Die Auswahl der acht Heiligen sei kein Zufall gewesen sein, meint die Fremdenführerin:

„Nach meiner Ansicht sollte diese malerische Ausschmückung des Refektoriums die Schüler dazu anregen, sich eben mit dem Werk der acht wichtigen Männer der Kirche zu beschäftigen. Dasselbe traf auf die Offenbarung zu, die in der Bibel als Apokalypse nachzulesen ist. Ihre Lektüre sollte das kreative Denken der Jugendlichen im Kolleg fördern.
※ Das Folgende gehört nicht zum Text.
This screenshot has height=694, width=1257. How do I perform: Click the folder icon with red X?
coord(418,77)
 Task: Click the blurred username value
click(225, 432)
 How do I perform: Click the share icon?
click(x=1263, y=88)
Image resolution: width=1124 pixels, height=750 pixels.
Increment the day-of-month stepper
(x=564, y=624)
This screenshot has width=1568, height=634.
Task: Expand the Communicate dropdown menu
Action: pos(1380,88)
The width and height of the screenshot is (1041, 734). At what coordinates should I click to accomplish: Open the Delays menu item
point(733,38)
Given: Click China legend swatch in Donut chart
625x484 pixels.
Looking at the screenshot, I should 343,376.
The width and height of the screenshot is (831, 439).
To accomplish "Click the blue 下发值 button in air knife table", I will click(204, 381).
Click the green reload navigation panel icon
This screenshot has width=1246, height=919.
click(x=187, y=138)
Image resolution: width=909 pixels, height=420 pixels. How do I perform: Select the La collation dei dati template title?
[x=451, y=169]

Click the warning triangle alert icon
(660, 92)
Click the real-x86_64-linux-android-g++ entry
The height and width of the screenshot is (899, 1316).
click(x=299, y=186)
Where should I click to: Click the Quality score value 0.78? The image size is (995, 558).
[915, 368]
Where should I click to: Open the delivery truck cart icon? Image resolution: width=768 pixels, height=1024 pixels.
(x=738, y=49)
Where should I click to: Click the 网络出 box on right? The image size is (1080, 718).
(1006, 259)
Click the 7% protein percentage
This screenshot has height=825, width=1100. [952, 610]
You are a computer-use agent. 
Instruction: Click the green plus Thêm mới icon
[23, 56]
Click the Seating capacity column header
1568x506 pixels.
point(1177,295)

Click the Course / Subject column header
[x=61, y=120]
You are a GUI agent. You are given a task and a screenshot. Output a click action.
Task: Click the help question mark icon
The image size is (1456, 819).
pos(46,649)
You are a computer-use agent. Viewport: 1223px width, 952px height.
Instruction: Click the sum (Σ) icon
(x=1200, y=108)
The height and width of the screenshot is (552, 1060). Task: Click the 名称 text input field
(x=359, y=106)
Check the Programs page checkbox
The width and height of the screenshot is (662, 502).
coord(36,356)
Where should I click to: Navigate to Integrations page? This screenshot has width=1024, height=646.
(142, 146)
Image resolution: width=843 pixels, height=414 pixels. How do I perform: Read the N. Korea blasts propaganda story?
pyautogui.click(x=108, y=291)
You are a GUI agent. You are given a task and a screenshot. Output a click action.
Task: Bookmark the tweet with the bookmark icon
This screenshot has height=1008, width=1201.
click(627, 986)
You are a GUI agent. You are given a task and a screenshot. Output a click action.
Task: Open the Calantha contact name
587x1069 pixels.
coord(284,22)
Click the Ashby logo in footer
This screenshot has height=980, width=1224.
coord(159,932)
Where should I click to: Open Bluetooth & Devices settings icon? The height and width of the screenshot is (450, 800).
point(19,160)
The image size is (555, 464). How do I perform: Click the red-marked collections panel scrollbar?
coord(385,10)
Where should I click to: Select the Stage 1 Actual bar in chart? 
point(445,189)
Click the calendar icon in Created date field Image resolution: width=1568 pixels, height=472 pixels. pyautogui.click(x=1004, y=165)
Deswegen denke ich, dass man hier gezielt symbolische Abbildungen gewählt hat.“

Josephinische Reformen

Freiberger Lehramtsinstitut  (Foto: Public Domain)
Die Blütezeit der Piaristenschulen hierzulande lag in der zweiten Hälfte des 18. Jahrhunderts. Von den Reformen, die Kaiser Josef II. ab den 1770er Jahren einführte, war dieser Orden im Unterschied zu den Jesuiten nicht so stark betroffen. Allerdings wollte der Staat die kirchlichen Bildungseinrichtungen zunehmend unter seine Aufsicht stellen.

„Auch die Piaristen in Příbor spürten zunehmend, wie die Kirche den Einfluss auf das Bildungswesen verlor. Dennoch leitete die Ordensverwaltung den Schulbetrieb zunächst weiter. Erst 1871 kündigten die Piaristen den gemeinsamen Vertrag und verließen die Gegend. Danach zog die städtische Hauptschule in das Klostergebäude, und an ihr wurde der Unterricht in tschechischer Sprache eingeführt. Doch die Stadtväter wünschten sich eine Bildungsinstitution mit Prestige. 1875 gelang es ihnen, hier ein Lehramtsinstitut zu eröffnen. Es war damals das zweite in Mähren nach Brünn. Und zum Studium wurden bereits auch Frauen zugelassen“, so Pavla Bittnerová.

Foto: Chromečková,  Wikimedia Commons,  CC BY-SA 4.0
Die Stadt wurde damit zu einem Zentrum der Bildung im Nordosten Mährens. 1938 kam jedoch das Ende des Lehramtsinstituts. Die Region um Příbor wurde von Hitler besetzt. Nach dem Zweiten Weltkrieg diente das ehemalige Kloster bis 1977 als Berufsschule des Automobilherstellers Tatra Kopřivnice. Nachfolgend fanden die Stadtbibliothek und die Volkskunstschule hier ihr Domizil. Beide Kulturinstitutionen sind bis heute hier angesiedelt, dazu kommen noch das Städtische Museum und das Sigmund-Freud-Museum.

Mit der Renovierung des Klosters wurde das Ziel der Stadtverwaltung erfüllt: Das Areal soll keinesfalls nur eine Attraktion für die Touristen sein. Jedes Quadratmeter des Hauses, hieß es im Auftrag, müsse einem allgemeinen Nutzen dienen. Unter dem Dach werden nun zum Beispiel Konferenzen, Vorträge, Stadtratssitzungen, Hochzeitsfeiern und nicht zuletzt auch Konzerte veranstaltet. Denn das einstige Refektorium hat eine ausgezeichnete Akustik.